DATA TO EXAMINE
________________

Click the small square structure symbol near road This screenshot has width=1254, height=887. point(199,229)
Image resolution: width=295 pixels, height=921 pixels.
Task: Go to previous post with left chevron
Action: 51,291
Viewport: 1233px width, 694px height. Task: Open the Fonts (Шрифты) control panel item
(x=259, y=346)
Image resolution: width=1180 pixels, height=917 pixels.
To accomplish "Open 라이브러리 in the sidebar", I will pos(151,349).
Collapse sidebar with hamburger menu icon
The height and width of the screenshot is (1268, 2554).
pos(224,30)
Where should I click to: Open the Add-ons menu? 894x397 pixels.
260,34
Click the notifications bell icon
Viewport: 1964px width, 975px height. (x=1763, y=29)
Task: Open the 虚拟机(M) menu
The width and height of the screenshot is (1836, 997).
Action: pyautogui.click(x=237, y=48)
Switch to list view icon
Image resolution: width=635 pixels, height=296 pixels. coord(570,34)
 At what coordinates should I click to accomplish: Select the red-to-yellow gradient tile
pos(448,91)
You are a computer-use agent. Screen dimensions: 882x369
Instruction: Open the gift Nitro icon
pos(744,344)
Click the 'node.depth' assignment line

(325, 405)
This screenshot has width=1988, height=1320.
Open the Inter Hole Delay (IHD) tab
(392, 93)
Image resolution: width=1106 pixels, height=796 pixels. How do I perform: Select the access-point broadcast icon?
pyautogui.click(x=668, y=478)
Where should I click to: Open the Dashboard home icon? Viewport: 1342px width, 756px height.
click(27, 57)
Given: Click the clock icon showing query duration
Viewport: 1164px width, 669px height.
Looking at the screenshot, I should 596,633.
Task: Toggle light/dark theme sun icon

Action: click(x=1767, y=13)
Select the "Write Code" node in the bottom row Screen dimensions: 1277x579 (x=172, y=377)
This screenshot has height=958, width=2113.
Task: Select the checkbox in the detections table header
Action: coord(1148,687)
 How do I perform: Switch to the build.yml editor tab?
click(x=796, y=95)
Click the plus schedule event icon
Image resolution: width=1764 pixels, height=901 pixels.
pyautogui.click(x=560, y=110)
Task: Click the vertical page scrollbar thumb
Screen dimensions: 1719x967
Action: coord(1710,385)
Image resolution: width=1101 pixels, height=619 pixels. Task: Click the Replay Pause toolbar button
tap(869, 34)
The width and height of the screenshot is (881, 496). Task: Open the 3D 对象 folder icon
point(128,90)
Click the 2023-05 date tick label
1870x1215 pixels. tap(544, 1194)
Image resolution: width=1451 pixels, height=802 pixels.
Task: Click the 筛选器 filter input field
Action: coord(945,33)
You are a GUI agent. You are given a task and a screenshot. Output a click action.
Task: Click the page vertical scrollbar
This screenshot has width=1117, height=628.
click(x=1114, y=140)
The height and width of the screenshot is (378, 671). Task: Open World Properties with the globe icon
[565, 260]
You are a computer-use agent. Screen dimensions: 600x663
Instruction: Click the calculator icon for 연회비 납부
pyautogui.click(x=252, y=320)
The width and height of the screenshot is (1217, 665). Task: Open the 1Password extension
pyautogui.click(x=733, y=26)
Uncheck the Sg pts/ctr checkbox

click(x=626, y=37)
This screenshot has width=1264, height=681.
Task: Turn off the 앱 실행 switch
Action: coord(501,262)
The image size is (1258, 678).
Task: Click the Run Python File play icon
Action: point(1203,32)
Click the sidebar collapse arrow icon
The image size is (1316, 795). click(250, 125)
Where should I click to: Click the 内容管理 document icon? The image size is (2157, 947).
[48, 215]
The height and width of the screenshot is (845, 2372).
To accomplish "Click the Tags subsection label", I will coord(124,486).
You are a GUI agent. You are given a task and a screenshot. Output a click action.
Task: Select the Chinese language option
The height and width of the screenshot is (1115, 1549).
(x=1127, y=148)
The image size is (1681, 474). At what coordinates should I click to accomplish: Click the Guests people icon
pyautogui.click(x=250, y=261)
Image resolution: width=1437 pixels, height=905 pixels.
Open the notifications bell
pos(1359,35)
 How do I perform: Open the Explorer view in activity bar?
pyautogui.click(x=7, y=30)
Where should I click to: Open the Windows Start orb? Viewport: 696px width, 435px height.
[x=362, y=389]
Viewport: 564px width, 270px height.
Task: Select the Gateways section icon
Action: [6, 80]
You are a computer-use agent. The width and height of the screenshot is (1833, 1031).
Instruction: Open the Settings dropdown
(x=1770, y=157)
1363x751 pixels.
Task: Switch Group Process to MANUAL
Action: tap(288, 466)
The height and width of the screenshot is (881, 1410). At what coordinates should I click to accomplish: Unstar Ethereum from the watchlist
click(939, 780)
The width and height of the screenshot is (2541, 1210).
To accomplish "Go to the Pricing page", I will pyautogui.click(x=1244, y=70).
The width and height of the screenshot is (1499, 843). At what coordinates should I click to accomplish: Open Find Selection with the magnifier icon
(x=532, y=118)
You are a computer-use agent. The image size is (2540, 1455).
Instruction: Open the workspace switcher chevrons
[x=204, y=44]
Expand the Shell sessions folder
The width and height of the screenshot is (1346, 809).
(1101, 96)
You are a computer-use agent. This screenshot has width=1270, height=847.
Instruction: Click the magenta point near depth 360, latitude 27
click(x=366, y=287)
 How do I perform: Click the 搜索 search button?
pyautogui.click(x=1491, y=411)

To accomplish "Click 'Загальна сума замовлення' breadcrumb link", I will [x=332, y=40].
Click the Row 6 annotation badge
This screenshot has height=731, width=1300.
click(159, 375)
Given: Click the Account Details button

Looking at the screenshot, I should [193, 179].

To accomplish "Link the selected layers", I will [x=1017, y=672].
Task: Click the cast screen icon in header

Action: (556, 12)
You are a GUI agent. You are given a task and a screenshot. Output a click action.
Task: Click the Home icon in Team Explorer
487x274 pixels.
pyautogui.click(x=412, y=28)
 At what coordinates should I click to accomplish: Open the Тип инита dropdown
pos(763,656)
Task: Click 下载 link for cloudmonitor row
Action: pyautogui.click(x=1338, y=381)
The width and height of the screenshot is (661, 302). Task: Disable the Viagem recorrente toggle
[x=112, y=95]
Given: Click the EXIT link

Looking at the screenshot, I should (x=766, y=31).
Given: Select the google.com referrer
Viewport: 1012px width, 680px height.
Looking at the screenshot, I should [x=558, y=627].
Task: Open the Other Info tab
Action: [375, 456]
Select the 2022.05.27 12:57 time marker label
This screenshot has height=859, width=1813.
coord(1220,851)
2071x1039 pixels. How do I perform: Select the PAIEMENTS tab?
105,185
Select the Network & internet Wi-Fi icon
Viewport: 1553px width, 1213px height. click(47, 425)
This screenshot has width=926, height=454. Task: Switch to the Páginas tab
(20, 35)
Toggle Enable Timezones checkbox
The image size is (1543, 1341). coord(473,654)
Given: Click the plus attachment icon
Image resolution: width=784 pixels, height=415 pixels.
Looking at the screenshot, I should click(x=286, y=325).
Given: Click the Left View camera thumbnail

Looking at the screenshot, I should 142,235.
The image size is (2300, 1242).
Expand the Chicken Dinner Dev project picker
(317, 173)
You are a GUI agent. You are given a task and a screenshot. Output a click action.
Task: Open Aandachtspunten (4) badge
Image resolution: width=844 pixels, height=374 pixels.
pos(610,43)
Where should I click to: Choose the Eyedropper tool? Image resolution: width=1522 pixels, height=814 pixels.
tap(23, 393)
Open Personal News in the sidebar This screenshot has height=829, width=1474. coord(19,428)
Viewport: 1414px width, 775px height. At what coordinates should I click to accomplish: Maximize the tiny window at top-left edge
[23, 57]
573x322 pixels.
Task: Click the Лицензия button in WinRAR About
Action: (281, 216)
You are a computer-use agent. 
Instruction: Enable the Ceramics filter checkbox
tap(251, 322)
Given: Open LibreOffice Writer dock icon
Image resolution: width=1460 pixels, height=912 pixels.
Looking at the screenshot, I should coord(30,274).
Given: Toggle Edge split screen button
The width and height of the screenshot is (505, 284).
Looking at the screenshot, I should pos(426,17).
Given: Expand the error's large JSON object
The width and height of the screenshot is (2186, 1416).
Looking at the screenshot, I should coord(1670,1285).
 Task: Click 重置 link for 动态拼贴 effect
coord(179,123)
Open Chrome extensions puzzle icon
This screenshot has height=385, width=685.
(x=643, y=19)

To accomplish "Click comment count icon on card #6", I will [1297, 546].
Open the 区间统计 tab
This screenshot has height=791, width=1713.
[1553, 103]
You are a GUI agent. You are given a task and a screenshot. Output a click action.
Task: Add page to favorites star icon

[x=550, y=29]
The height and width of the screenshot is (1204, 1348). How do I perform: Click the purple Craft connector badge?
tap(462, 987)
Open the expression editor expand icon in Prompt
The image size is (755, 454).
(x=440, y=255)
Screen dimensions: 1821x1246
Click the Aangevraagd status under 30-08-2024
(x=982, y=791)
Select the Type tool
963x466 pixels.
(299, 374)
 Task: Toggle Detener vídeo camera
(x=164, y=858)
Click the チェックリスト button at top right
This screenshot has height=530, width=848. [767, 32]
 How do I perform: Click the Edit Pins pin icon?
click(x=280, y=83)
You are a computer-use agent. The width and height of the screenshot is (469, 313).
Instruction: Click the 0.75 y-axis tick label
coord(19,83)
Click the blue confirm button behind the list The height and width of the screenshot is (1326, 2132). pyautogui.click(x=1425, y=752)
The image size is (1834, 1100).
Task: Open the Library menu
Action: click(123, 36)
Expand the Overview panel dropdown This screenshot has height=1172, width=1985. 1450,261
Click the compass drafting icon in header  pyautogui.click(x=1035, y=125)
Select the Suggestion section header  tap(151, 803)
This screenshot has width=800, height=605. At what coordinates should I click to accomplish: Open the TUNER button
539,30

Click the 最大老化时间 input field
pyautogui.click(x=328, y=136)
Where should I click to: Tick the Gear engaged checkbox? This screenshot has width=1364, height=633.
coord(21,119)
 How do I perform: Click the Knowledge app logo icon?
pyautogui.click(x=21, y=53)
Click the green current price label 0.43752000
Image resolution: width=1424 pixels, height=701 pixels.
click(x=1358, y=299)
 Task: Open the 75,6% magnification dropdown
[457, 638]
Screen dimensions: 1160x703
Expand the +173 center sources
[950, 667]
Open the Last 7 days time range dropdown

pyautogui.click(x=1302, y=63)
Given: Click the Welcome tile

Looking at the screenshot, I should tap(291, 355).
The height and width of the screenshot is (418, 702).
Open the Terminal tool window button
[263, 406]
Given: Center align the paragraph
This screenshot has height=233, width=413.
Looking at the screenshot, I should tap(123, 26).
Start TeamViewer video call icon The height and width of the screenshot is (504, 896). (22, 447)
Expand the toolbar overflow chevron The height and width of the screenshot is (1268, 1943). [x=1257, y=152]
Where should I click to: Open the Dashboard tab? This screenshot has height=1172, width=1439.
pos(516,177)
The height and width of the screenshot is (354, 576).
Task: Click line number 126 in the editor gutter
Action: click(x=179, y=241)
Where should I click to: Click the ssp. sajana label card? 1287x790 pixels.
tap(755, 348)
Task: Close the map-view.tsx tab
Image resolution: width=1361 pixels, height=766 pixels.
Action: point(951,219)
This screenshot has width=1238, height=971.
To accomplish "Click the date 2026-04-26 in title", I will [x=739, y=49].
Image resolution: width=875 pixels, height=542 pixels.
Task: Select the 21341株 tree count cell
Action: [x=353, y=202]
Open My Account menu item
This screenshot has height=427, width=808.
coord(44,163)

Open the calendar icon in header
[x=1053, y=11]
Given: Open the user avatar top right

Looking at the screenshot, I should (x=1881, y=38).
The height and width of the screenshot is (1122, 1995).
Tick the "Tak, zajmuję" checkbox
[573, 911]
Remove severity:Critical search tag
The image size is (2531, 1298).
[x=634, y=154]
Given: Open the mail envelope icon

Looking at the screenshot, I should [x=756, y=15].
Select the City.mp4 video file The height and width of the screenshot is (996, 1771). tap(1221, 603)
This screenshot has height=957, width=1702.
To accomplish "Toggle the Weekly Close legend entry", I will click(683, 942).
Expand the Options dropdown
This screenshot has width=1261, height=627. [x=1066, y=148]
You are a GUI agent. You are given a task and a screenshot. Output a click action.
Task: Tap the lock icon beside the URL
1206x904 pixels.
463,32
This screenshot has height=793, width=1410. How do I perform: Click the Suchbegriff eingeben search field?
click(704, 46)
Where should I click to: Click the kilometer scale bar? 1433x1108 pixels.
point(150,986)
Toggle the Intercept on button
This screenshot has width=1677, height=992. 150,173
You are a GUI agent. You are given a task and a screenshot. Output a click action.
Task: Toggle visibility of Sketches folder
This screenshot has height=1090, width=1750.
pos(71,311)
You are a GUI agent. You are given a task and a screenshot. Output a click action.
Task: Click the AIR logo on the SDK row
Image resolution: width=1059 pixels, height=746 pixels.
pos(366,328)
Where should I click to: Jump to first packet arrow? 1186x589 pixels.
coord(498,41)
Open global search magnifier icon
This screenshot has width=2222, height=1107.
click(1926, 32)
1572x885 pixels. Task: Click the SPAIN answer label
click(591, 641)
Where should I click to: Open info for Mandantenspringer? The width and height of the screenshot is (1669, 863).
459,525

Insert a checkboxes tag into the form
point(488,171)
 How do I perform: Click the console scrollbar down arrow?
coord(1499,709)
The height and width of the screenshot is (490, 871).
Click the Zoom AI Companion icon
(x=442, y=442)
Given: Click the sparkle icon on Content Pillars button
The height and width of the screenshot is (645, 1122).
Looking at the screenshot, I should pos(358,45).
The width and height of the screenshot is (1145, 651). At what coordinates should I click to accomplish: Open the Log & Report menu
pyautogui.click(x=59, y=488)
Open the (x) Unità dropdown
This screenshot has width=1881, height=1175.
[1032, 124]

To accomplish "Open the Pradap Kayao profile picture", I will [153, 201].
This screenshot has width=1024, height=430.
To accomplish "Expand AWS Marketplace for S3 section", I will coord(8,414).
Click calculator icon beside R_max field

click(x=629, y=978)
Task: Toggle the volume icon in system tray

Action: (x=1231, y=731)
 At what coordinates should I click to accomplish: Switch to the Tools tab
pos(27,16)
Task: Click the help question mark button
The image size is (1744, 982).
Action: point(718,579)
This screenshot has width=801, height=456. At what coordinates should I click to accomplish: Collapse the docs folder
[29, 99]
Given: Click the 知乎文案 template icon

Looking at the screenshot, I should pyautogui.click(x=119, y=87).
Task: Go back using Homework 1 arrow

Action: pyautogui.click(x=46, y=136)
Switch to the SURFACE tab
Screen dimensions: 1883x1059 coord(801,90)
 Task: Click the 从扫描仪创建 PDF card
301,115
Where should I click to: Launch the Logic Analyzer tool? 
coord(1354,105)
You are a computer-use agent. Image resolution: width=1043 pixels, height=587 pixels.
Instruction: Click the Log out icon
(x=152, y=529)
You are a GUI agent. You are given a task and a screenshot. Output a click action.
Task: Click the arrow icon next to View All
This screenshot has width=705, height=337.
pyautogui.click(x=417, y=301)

________________

EXERCISE DETAILS
If a line of the entries holds the word "vertical", copy it out.

OUTPUT
Task: Click the vertical page scrollbar thumb
Task: Click the page vertical scrollbar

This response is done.